Can hyperlinks be outlawed?

Movie studios aim to criminalize links to DeCSS, a banned DVD-decryption program.

Published April 6, 2000 4:00PM (EDT)

In a fresh attack on DeCSS, a program that decrypts DVDs so people can play them on Linux-based operating systems, the Motion Picture Association of America filed a motion on Wednesday to prohibit 2600, the "hacker quarterly," from linking to other sites that post copies of the outlawed program. Specifically, says Mark Litvack, the MPAA's vice president and director of legal affairs for worldwide anti-piracy, the organization representing movie studios wants Eric Corley -- aka Emmanuel Goldstein, publisher of 2600 -- to quit "trafficking" in the distribution of DeCSS.

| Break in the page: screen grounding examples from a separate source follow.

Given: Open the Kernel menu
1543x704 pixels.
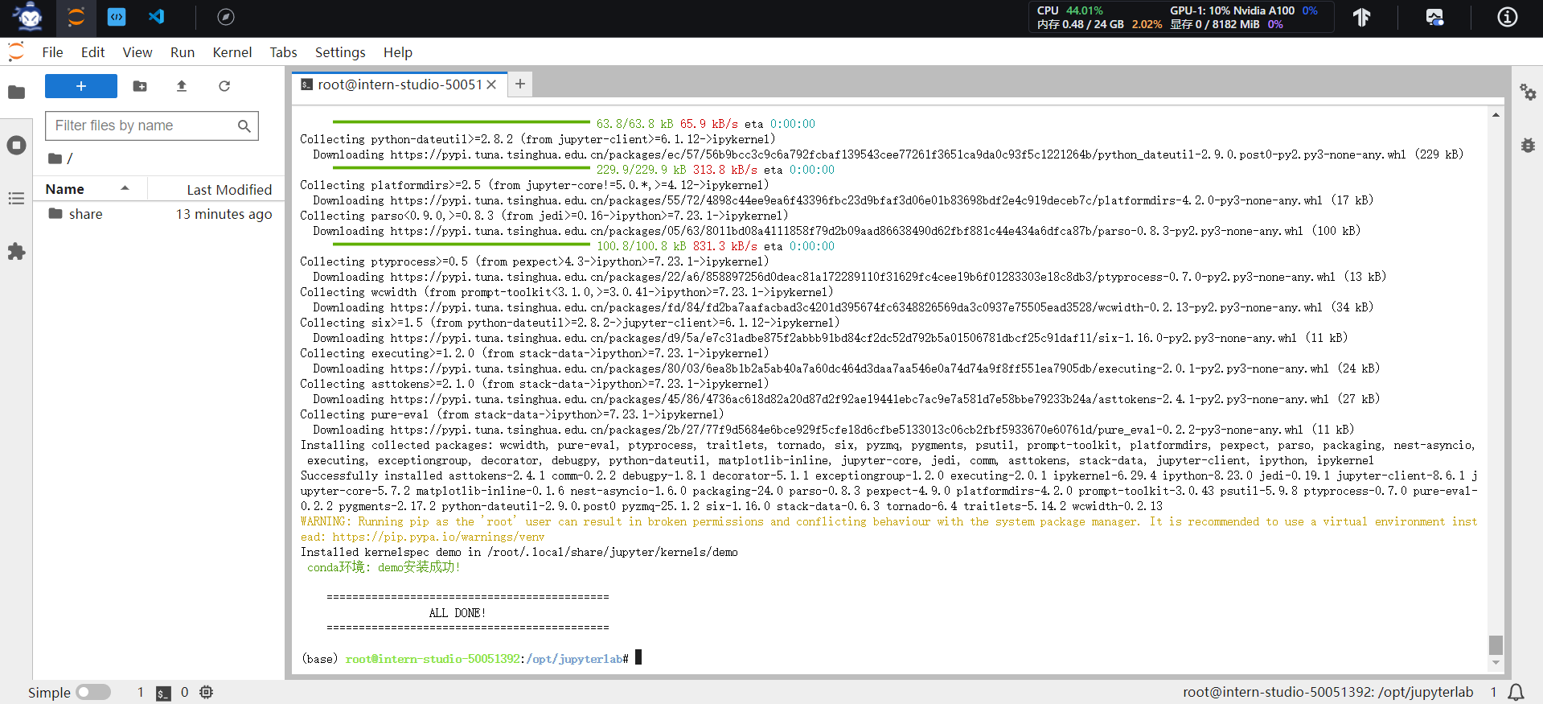Looking at the screenshot, I should pyautogui.click(x=232, y=52).
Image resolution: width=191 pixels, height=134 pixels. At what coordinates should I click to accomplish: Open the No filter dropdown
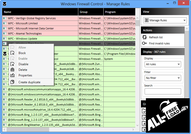(163, 78)
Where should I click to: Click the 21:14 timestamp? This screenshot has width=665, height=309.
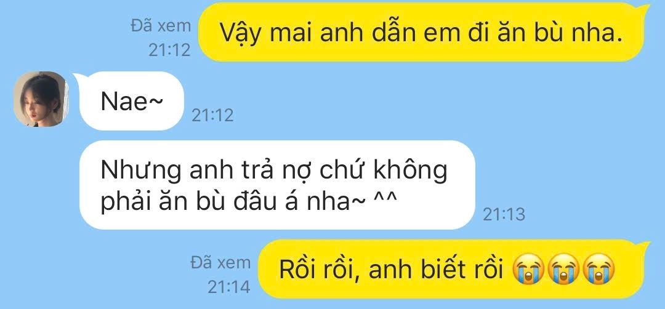tap(228, 287)
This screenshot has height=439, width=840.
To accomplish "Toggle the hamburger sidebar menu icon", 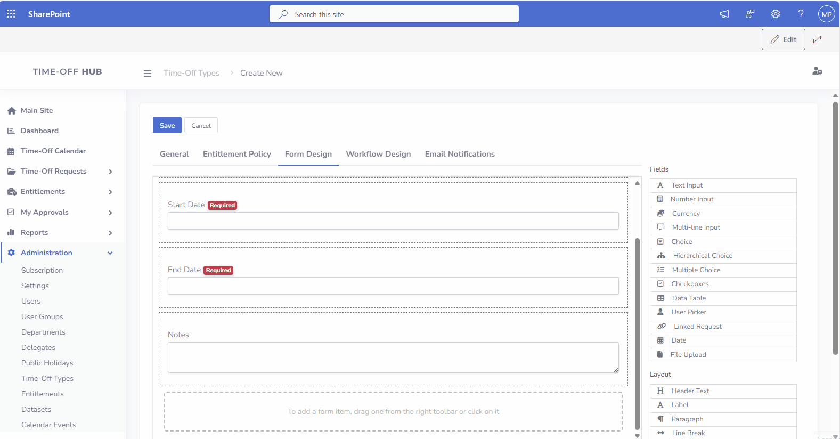I will (148, 74).
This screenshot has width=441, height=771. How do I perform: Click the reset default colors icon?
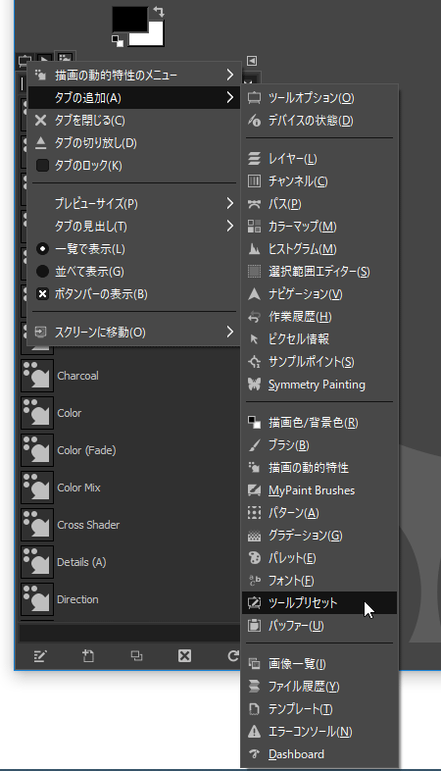click(118, 41)
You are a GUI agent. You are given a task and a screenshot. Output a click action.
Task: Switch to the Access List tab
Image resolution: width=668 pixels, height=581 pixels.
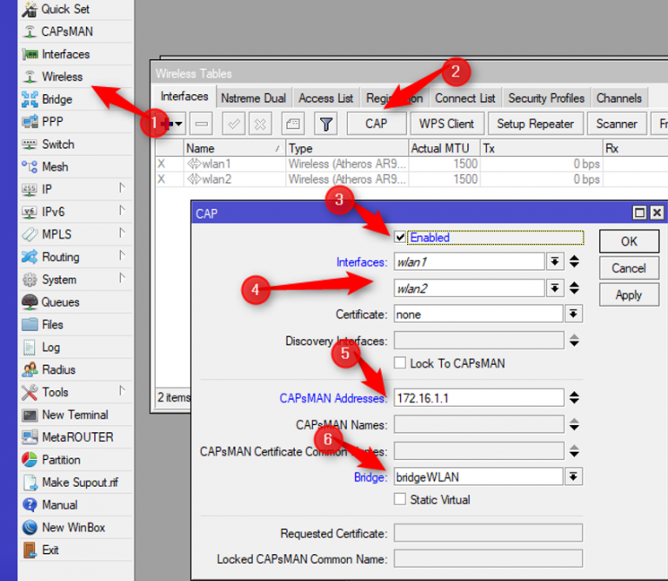(326, 98)
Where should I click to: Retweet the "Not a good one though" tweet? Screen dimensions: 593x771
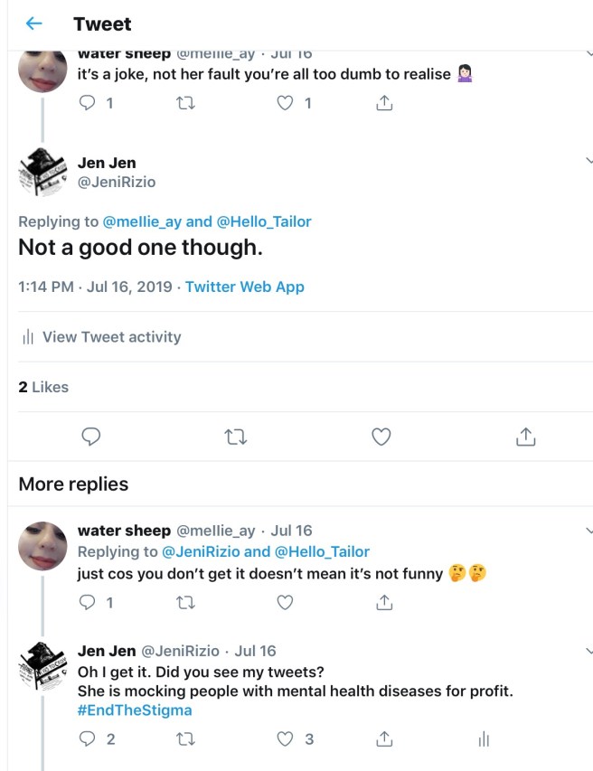[x=236, y=437]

In January, a federal judge prohibited 2600 and two other sites from posting DeCSS. (The judge had ruled that DeCSS was a violation of the 1998 Digital Millennium Copyright Act, which considers anything that subverts "access control mechanisms" to digital content to be illegal -- regardless of whether the modifications to the mechanism are used to access the content or to copy it.) Now the MPAA is trying to keep 2600 from even linking to other sites that have posted the program.

But wait. Can hyperlinks be outlawed? Only last week, a California judge ruled, in a case brought by Ticketmaster against Tickets.com, that it's not illegal for one site to link to another. Among other things, that suit concerned "deep linking." Ticketmaster alleged that by bypassing its home page and linking directly to "inside" pages, Tickets.com violated its copyright. The judge, however, held that "hyperlinking does not in itself involve a violation of the Copyright Act."

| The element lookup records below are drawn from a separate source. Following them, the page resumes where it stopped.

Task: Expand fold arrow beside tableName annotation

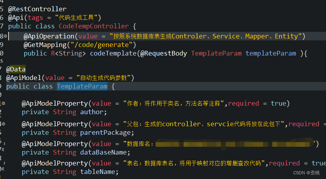Action: click(x=4, y=163)
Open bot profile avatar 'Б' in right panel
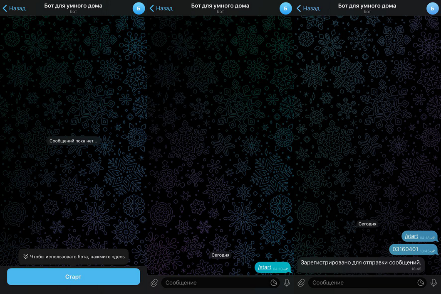 [432, 8]
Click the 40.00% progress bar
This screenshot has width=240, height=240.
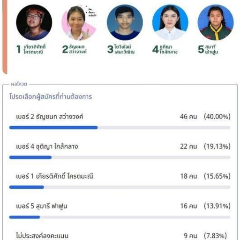click(120, 128)
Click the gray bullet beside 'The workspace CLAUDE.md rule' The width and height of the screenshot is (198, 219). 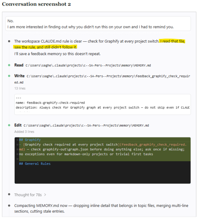pyautogui.click(x=9, y=41)
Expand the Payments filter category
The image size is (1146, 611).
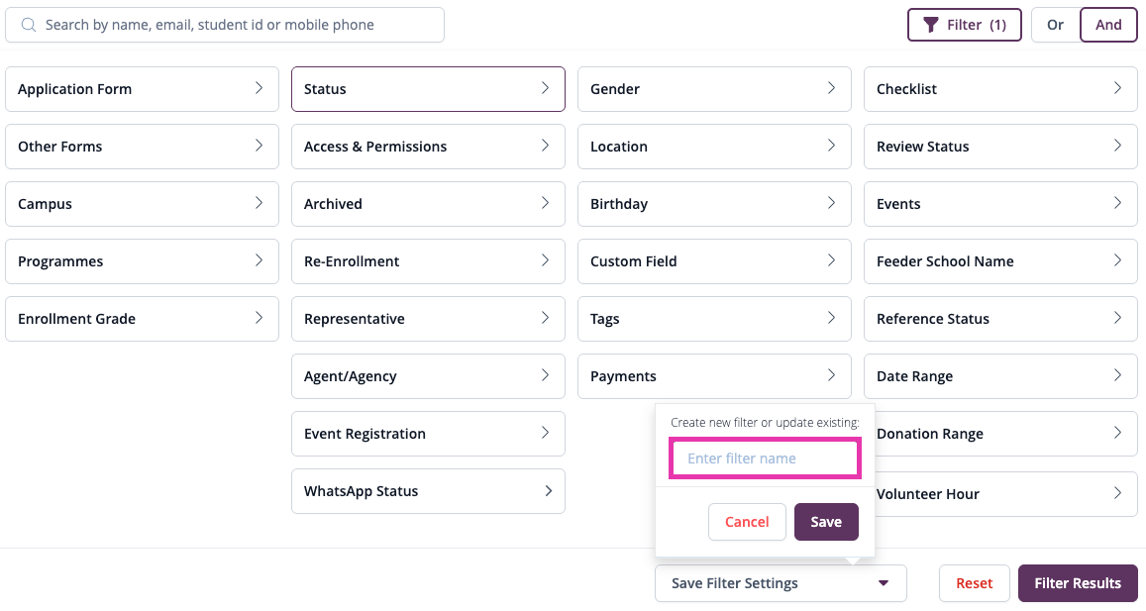(715, 376)
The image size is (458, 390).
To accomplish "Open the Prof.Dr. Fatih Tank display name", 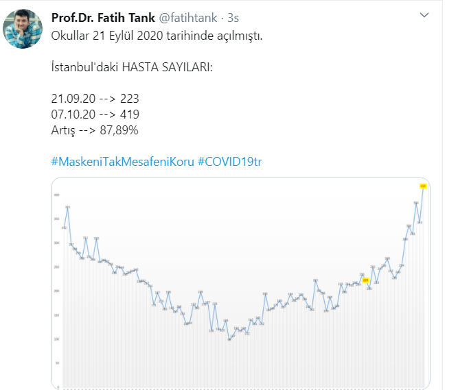I will click(98, 16).
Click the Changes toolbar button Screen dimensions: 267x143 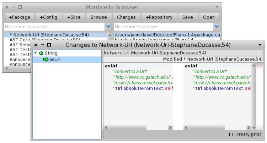pyautogui.click(x=127, y=17)
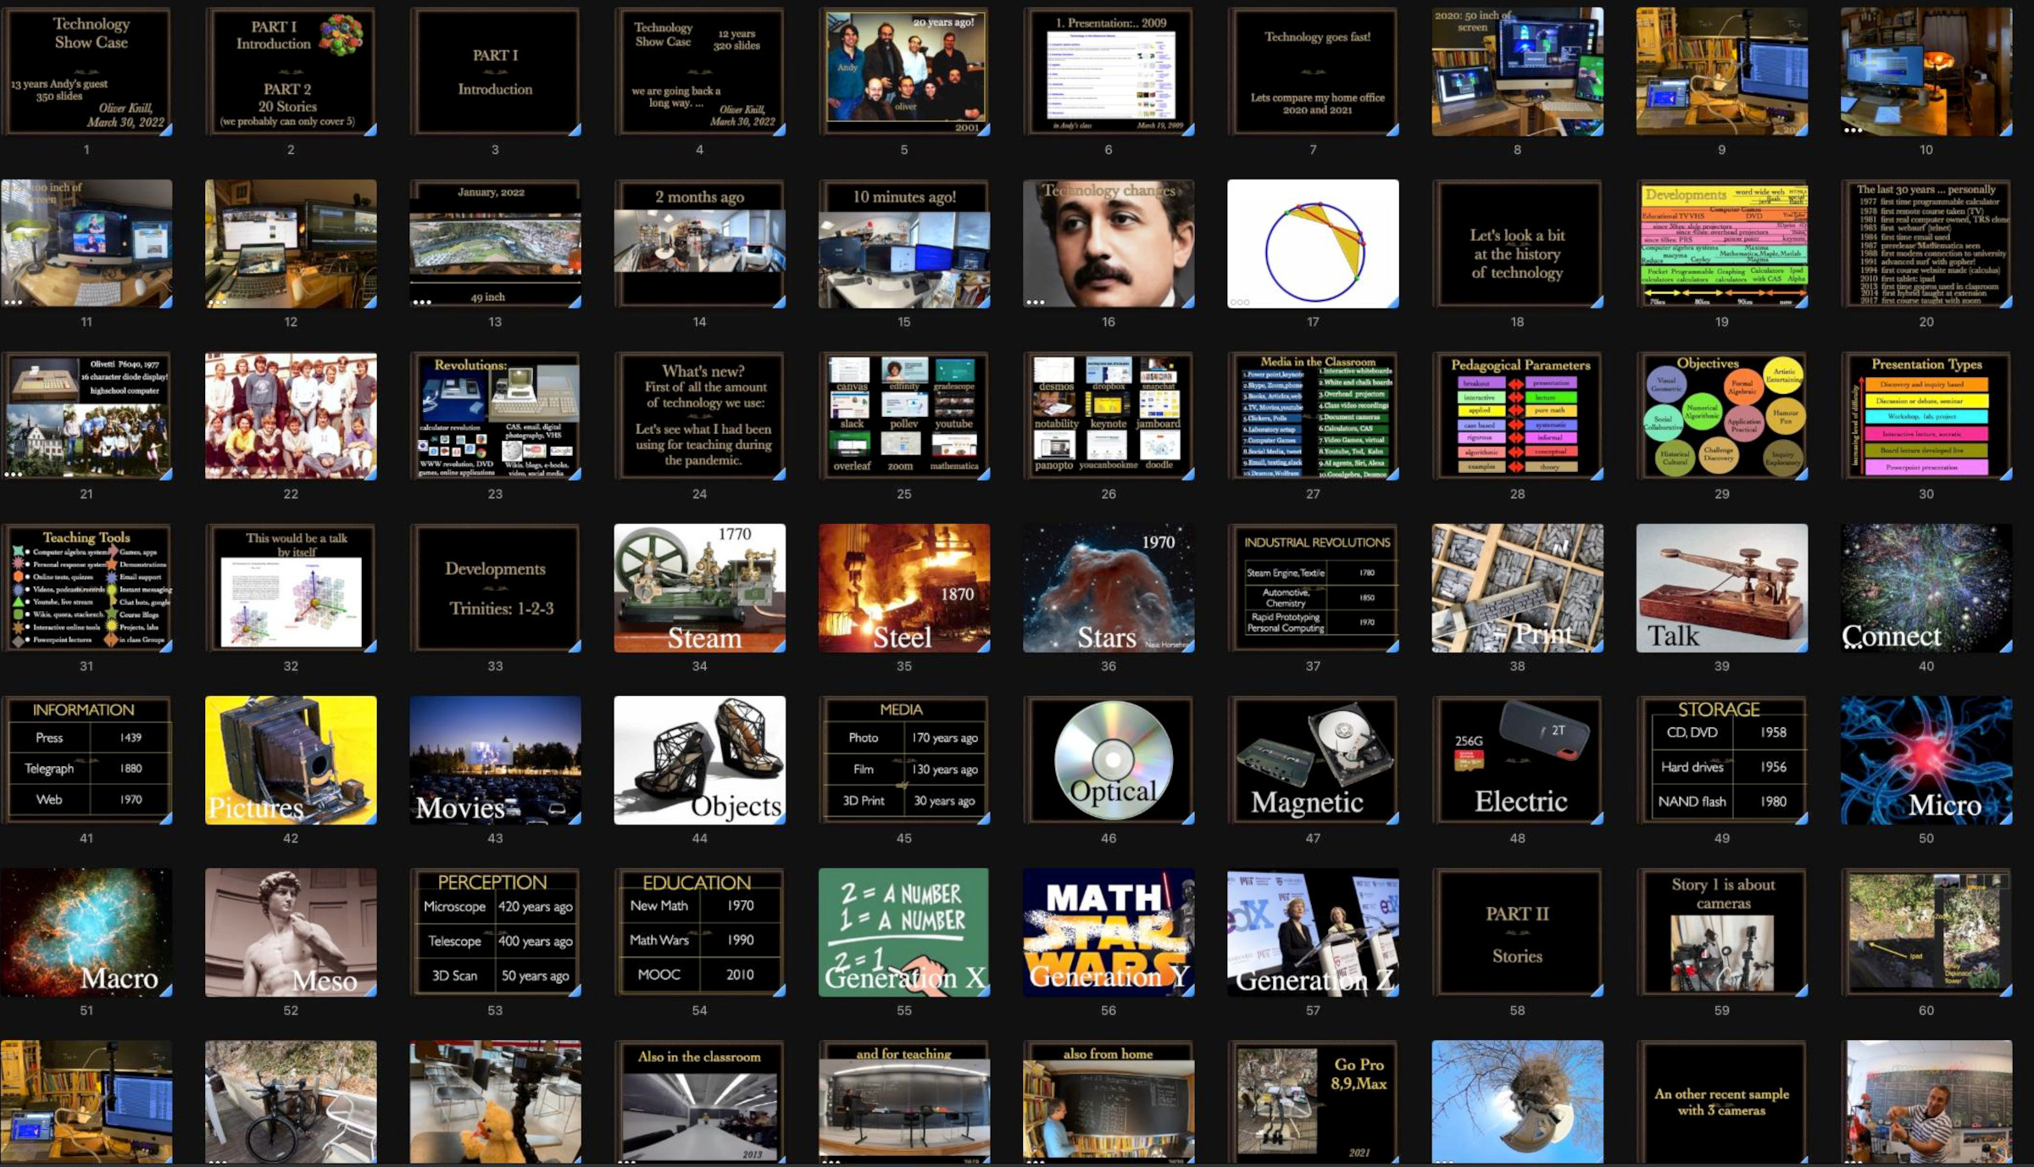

The MPAA motion is focused on a different aspect of linking -- whether it's legal to link to information that a judge has ruled is illegal to post -- but the Ticketmaster vs. Tickets.com case may still lend some legal precedent. Daniel Harris, the attorney who argued for Tickets.com's practice of linking to pages deep within Ticketmaster's site, says the case should indeed be considered a precedent in New York's federal district court, where the DeCSS case sits.

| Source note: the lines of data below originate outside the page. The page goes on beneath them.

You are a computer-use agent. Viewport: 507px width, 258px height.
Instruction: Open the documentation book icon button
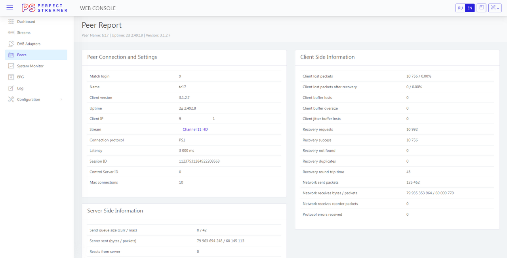pyautogui.click(x=481, y=8)
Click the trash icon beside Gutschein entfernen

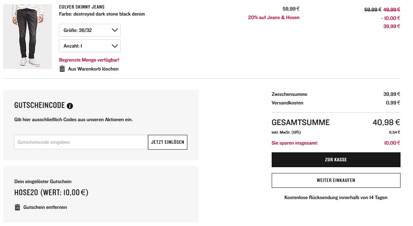pyautogui.click(x=17, y=207)
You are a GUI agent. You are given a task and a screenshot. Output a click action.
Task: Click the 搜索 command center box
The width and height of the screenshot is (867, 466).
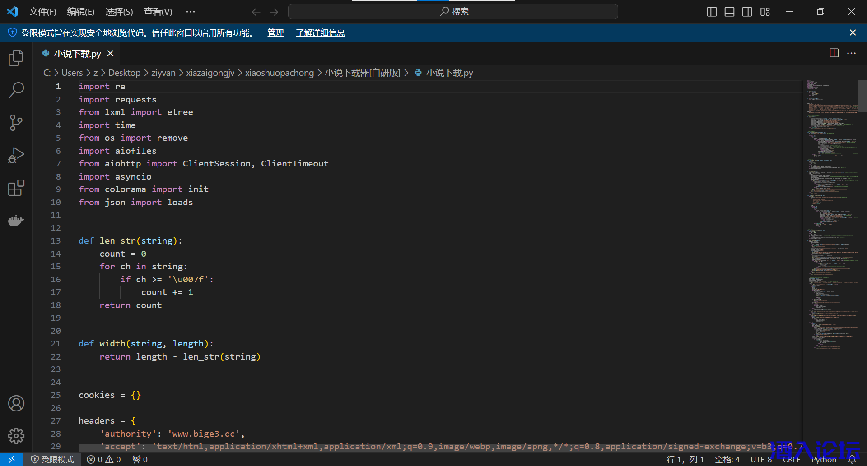coord(453,12)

"The Internet's exponential growth is due in part and parcel to the access to linked information," says Harris, a partner at the Palo Alto, Calif., firm Brobeck, Phleger & Harrison. "Once you start applying the ability to police where links go, then it's going to have major negative ramifications on how the Internet will grow in the future."

Of course, the MPAA says its only concern is with the DeCSS case, not linking policies in general. "There is certain hyperlinking that is clearly legal and others that aren't," says Litvack, adding that links to DeCSS are like links to child pornography, which "no one would want to proliferate, even if it's linked and not simply posted."

But whether you believe decryption technologies are as bad as kiddie porn or not, chances are you'll be able to get DeCSS without too much trouble. Since it was first made available by European hackers last year, DeCSS code has been posted and linked to from hundreds of Web sites. The MPAA's motion on Wednesday cites 300 links, and Litvack says there are probably even more. Meanwhile, in the non-virtual world, some activists have even taken to the streets, posting the code on posters and T-shirts. And adding further insult to injury, one free-software fan even created a decoy to fool investigators, like those at the MPAA, who are scouring the Web for sites posting the code.

The MPAA's Litvack remains positive: "This is a country of laws," he says, "and you have to hope people will obey them." But there aren't many laws that govern the Internet, and until the MPAA's motion and others make it through court, it's not clear where the law stands on linking.
Meanwhile, legal decisions are having scant effect on the spread of DeCSS. "The MPAA is really running uphill and constantly being blown backwards," says Harris. "The genie's out of the bottle, and they're trying to stuff him back in."


By Damien Cave

Damien Cave is an associate editor at Rolling Stone and a contributing writer at Salon.